You may be asked to introduce yourself to your new team. So, if you find the thought of a group of new faces staring at you daunting, a prepared elevator pitch will help you deliver your introduction with ease. 

An elevator pitch is typically a 30 second to 1 minute speech, covering who you are, what your role is in the company and where you’ve worked before. If you’re comfortable doing so, you can include some personal details as well, like what you like doing in your spare time. 


5. Put your phone on silent

Your employer may have a silent-phone policy in place. If not, it’s still a good idea to place it on silent. You don’t want your concentration to be distracted by calls, messages or notifications coming through to your phone. 
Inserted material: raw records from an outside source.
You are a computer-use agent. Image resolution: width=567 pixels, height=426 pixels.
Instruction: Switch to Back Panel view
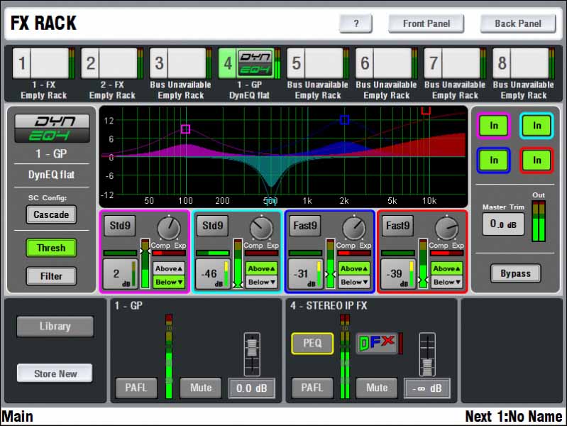(x=518, y=23)
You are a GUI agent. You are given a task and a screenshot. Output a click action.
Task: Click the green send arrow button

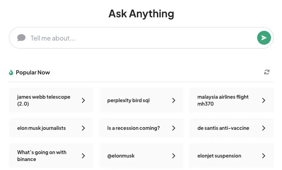tap(264, 38)
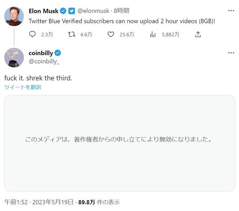Like the tweet with heart icon
239x211 pixels.
[111, 34]
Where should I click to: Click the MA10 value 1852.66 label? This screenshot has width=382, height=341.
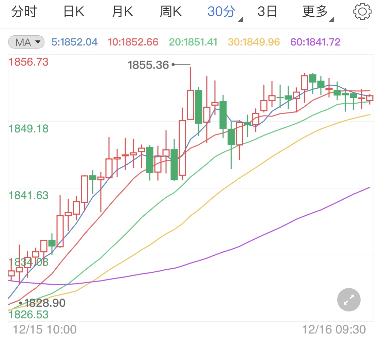click(133, 42)
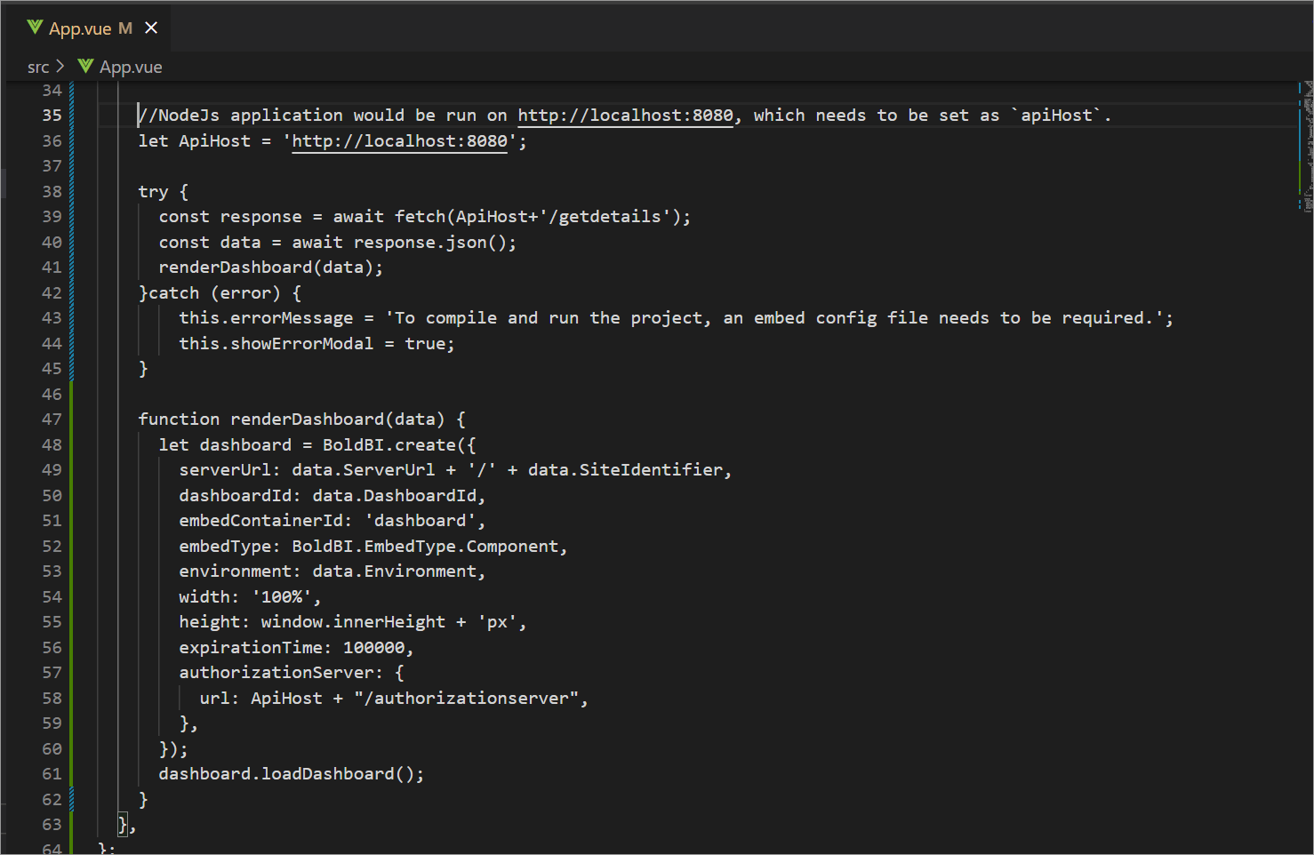Open the src breadcrumb dropdown
The height and width of the screenshot is (855, 1314).
[x=37, y=66]
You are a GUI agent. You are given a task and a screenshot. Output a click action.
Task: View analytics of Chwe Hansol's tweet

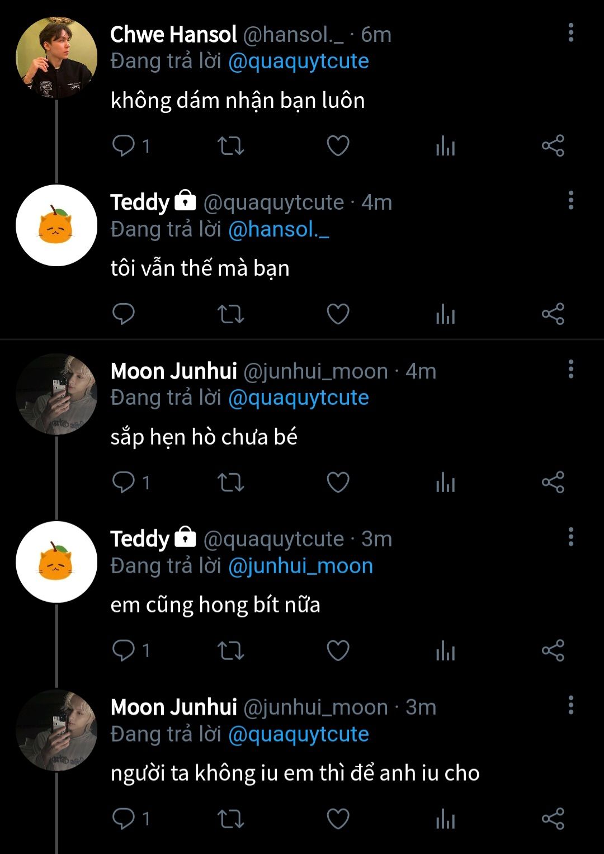coord(445,147)
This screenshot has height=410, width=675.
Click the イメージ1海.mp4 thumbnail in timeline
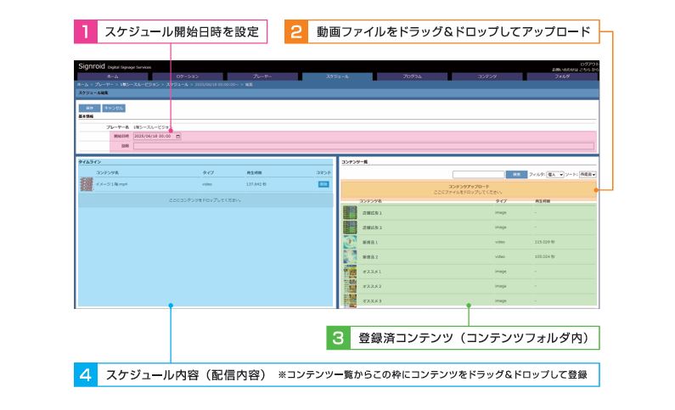(x=86, y=183)
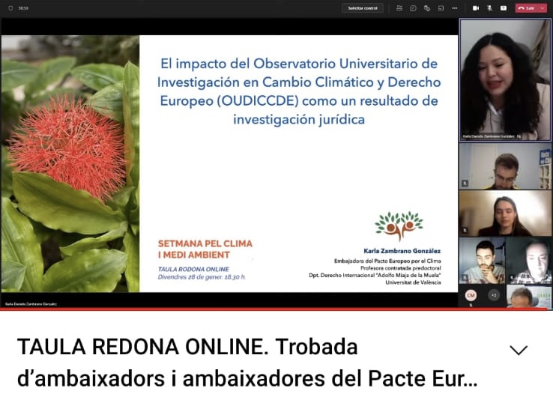Open the dropdown arrow beside Salir
This screenshot has height=394, width=553.
click(543, 8)
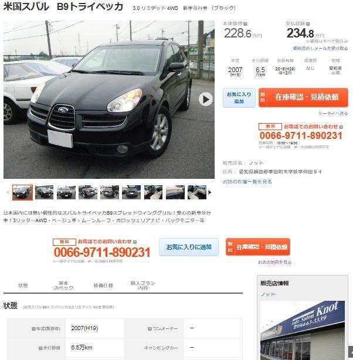Click お気に入りに追加 button below description
The height and width of the screenshot is (360, 353).
189,247
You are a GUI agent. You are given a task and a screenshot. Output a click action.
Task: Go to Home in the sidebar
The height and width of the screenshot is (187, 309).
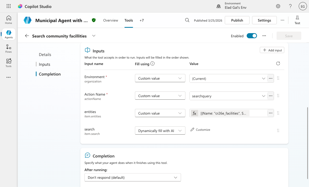point(8,20)
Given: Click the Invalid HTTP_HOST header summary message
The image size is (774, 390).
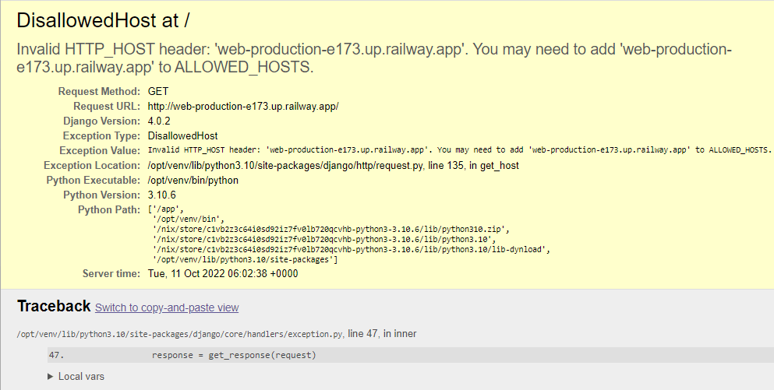Looking at the screenshot, I should click(374, 58).
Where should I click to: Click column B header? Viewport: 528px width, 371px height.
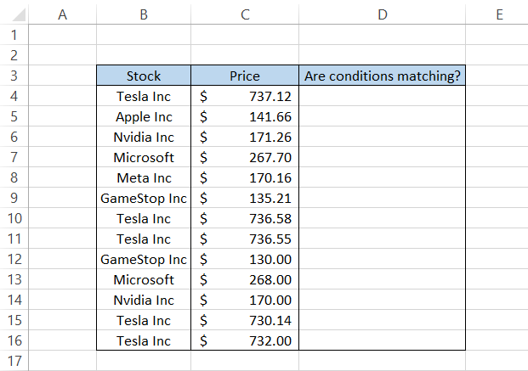[144, 14]
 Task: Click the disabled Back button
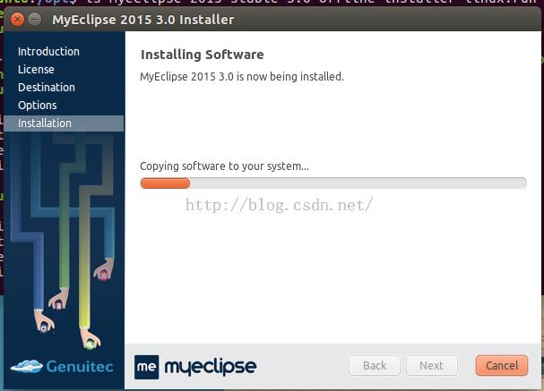375,365
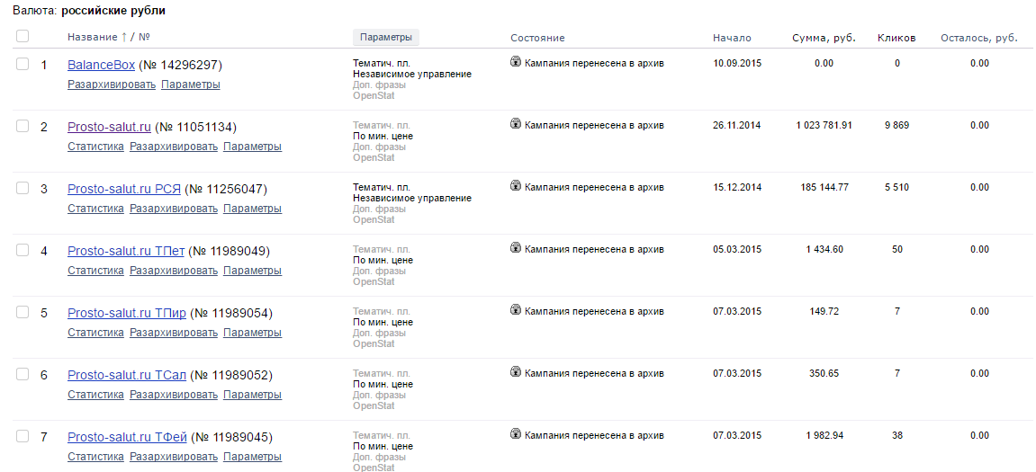Click archive icon for campaign 11051134

(516, 124)
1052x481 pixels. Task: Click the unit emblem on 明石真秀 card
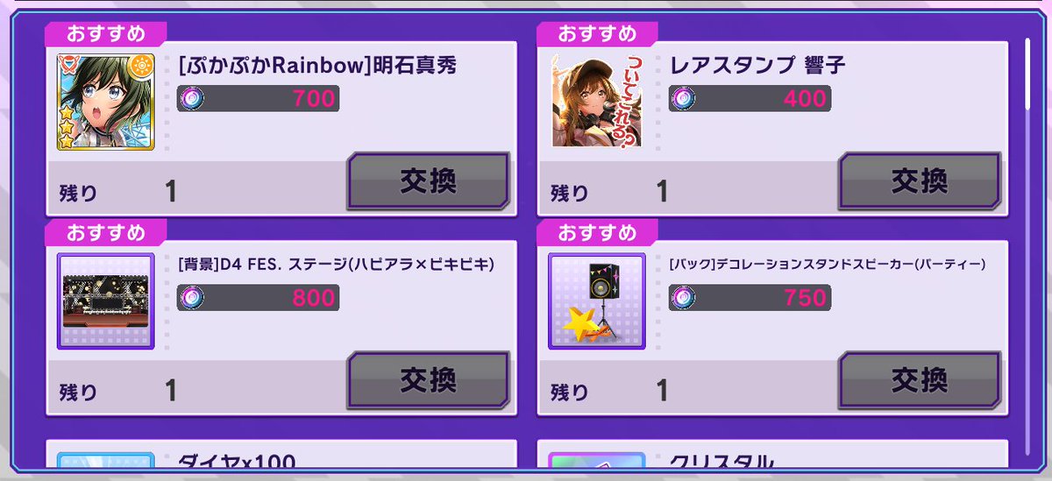69,66
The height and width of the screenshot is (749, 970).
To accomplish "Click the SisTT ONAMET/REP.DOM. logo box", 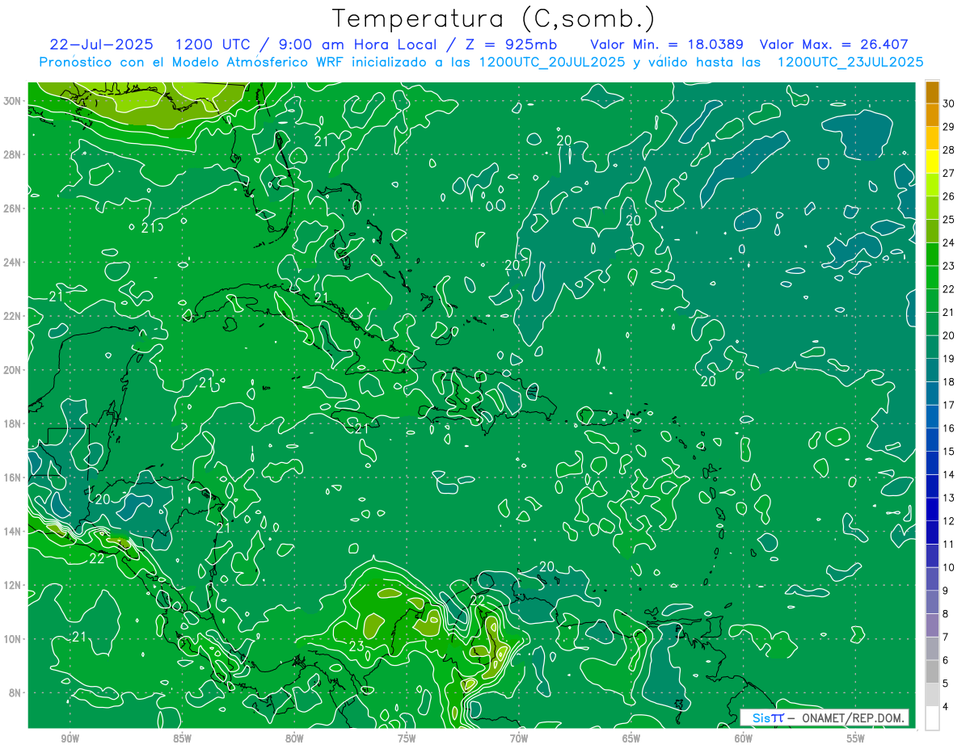I will tap(824, 717).
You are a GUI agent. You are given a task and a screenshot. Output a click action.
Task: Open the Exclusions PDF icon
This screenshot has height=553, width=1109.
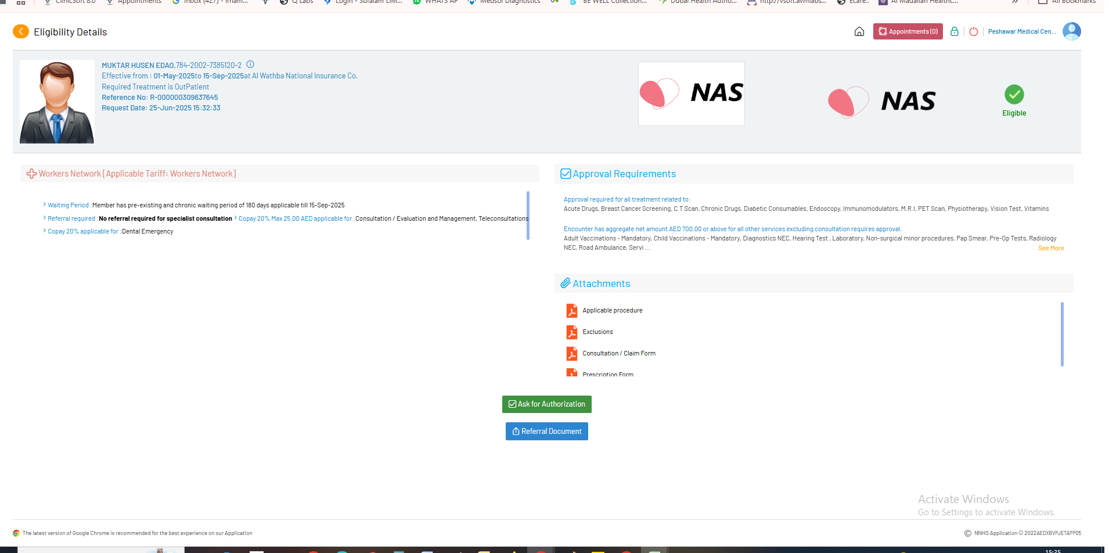click(572, 332)
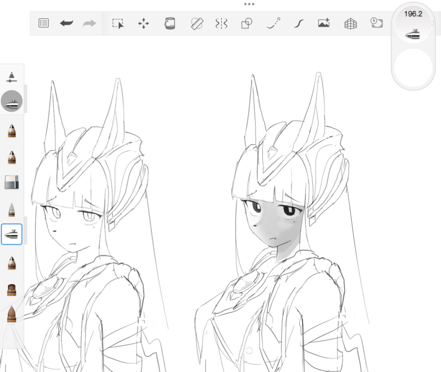The height and width of the screenshot is (372, 441).
Task: Select the highlighted airbrush in the palette
Action: pyautogui.click(x=12, y=234)
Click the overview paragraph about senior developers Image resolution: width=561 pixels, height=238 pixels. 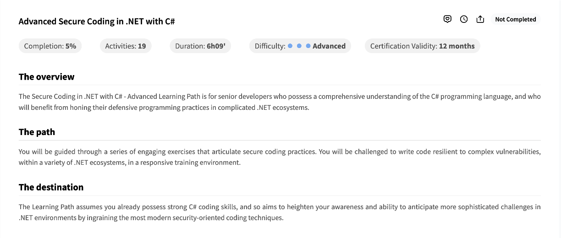pos(280,102)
The same goes for working from home. Even if you’re in a meeting on mute, you never know when you may be called upon to speak – something which could easily be derailed if your phone starts pinging in the background. 


6. Leave imposter syndrome at the door

Imposter syndrome can creep in when you don’t want it to, especially on your first day at work. These feelings of self-doubt can be crushing, but it’s also possible to leave them at the door. 

Have an action you perform when you feel imposter syndrome coming on. For example, placing a band around your wrist that you snap can help to break the imposter syndrome cycle of thoughts. Another technique is to carry a list of professional achievements that you can pull up when needed, and remind yourself you got the job for all the right reasons. 

How to: Overcome imposter syndrome


7. Write down motivational quotes 

If you’re feeling anxious about meeting your new colleagues, or need some extra support to help you get through your first day, try reading inspirational quotes around work. Here are a couple of our favourite confidence boosting inspirational quotes: 

‘Keep going because you didn’t come this far just to come this far’

‘You can handle whatever your job throws at you’

Still not feeling inspired? Try reading our list of 18 inspirational quotes to help you over the first few weeks and months. 

How to: Have a positive attitude at work


8. Smile 

First impressions are lasting impressions, so greeting people with a smile and a cheerful ‘Hello’ will help you to be seen as polite, approachable and friendly. It also shows how happy you are to join the company, and smiling also helps to build connections with your colleagues. 

Smiling also helps to hide your nerves, and it’s also shown to release chemicals in the body that makes us feel happy, and when you’re happy at work, you’re more likely to be motivated and productive.  

How to: Stop feeling nervous about starting a new job


9. Accept an invitation to lunch  

If a colleague asks you if you’d like to join them for lunch, take them up on their offer. It may seem daunting, especially if you’re more of an introvert, but it’s a great way to break the ice. Not to mention finding out which nearby cafes or restaurants are worth visiting. 

More than that, it’s easier to get to know people in an informal setting, and it allows you to form professional relationships that could benefit your career in the future.  


10. Take notes

On your first day at work you’ll be introduced to new people, shown around your new office (if you’re going into the workplace) and told a ton of information. That’s a lot to process and remember in one day. Instead of wracking your brain trying to figure out who does what and how something is done, make notes that you can refer back to. If you’re not great at remembering names, draw a seating plan to remind yourself of who is who. 

Taking notes also shows your employer that you’re eager to understand how tasks are done, so you can get ahead with work.